[Exercise inputs]
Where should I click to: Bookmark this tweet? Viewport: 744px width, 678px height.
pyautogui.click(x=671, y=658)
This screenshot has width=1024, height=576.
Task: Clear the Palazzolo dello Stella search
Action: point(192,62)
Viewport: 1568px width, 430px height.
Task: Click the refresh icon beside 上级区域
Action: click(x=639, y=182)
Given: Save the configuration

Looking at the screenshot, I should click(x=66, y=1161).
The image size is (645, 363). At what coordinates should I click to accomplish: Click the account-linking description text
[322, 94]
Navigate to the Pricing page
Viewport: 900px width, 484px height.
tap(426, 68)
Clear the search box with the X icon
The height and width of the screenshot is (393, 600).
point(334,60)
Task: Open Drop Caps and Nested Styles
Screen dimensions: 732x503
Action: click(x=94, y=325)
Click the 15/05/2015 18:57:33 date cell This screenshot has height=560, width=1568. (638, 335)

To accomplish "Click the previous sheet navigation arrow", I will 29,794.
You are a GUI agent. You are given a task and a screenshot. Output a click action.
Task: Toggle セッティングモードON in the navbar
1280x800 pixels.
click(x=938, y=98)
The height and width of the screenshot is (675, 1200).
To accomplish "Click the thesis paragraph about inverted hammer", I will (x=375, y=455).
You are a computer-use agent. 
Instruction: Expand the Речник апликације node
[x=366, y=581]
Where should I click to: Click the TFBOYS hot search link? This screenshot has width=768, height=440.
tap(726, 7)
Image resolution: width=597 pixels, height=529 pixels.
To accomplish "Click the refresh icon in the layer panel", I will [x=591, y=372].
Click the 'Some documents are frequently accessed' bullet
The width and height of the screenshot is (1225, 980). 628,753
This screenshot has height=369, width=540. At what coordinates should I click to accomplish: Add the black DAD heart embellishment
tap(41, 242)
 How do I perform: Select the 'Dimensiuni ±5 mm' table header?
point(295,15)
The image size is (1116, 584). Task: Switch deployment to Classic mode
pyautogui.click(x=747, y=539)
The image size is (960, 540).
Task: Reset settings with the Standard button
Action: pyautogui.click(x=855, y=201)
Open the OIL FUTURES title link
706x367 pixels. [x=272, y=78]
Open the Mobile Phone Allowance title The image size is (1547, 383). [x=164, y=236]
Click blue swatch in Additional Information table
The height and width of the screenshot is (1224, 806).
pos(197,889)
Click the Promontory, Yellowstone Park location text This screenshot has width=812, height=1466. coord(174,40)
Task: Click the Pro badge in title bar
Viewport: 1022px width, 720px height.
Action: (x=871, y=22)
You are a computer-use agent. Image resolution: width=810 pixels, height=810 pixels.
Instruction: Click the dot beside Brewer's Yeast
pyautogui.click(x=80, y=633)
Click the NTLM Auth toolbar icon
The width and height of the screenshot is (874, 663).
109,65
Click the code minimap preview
[/Exercise inputs]
> _Problem to solve_: Please write the entries out again exactly as they stand.

> _Output for this exercise_:
Where should I click to: Bookmark this tweet? Viewport: 744px width, 678px height.
pyautogui.click(x=671, y=658)
This screenshot has width=1024, height=576.
Task: Clear the Palazzolo dello Stella search
Action: point(192,62)
Viewport: 1568px width, 430px height.
Task: Click the refresh icon beside 上级区域
Action: click(x=639, y=182)
Given: Save the configuration

Looking at the screenshot, I should click(x=66, y=1161).
The image size is (645, 363). At what coordinates should I click to accomplish: Click the account-linking description text
[322, 94]
Navigate to the Pricing page
Viewport: 900px width, 484px height.
tap(426, 68)
Clear the search box with the X icon
The height and width of the screenshot is (393, 600).
point(334,60)
Task: Open Drop Caps and Nested Styles
Screen dimensions: 732x503
Action: click(x=94, y=325)
Click the 15/05/2015 18:57:33 date cell This screenshot has height=560, width=1568. (638, 335)

To accomplish "Click the previous sheet navigation arrow", I will 29,794.
You are a GUI agent. You are given a task and a screenshot. Output a click action.
Task: Toggle セッティングモードON in the navbar
1280x800 pixels.
click(x=938, y=98)
The height and width of the screenshot is (675, 1200).
To accomplish "Click the thesis paragraph about inverted hammer", I will (x=375, y=455).
You are a computer-use agent. 
Instruction: Expand the Речник апликације node
[x=366, y=581]
Where should I click to: Click the TFBOYS hot search link? This screenshot has width=768, height=440.
tap(726, 7)
Image resolution: width=597 pixels, height=529 pixels.
To accomplish "Click the refresh icon in the layer panel", I will [x=591, y=372].
Click the 'Some documents are frequently accessed' bullet
The width and height of the screenshot is (1225, 980). 628,753
This screenshot has height=369, width=540. At what coordinates should I click to accomplish: Add the black DAD heart embellishment
tap(41, 242)
 How do I perform: Select the 'Dimensiuni ±5 mm' table header?
point(295,15)
The image size is (1116, 584). Task: Switch deployment to Classic mode
pyautogui.click(x=747, y=539)
The image size is (960, 540).
Task: Reset settings with the Standard button
Action: pyautogui.click(x=855, y=201)
Open the OIL FUTURES title link
706x367 pixels. [x=272, y=78]
Open the Mobile Phone Allowance title The image size is (1547, 383). [x=164, y=236]
Click blue swatch in Additional Information table
The height and width of the screenshot is (1224, 806).
pos(197,889)
Click the Promontory, Yellowstone Park location text This screenshot has width=812, height=1466. coord(174,40)
Task: Click the Pro badge in title bar
Viewport: 1022px width, 720px height.
Action: (x=871, y=22)
You are a computer-use agent. Image resolution: width=810 pixels, height=810 pixels.
Instruction: Click the dot beside Brewer's Yeast
pyautogui.click(x=80, y=633)
Click the NTLM Auth toolbar icon
The width and height of the screenshot is (874, 663).
109,65
Click the code minimap preview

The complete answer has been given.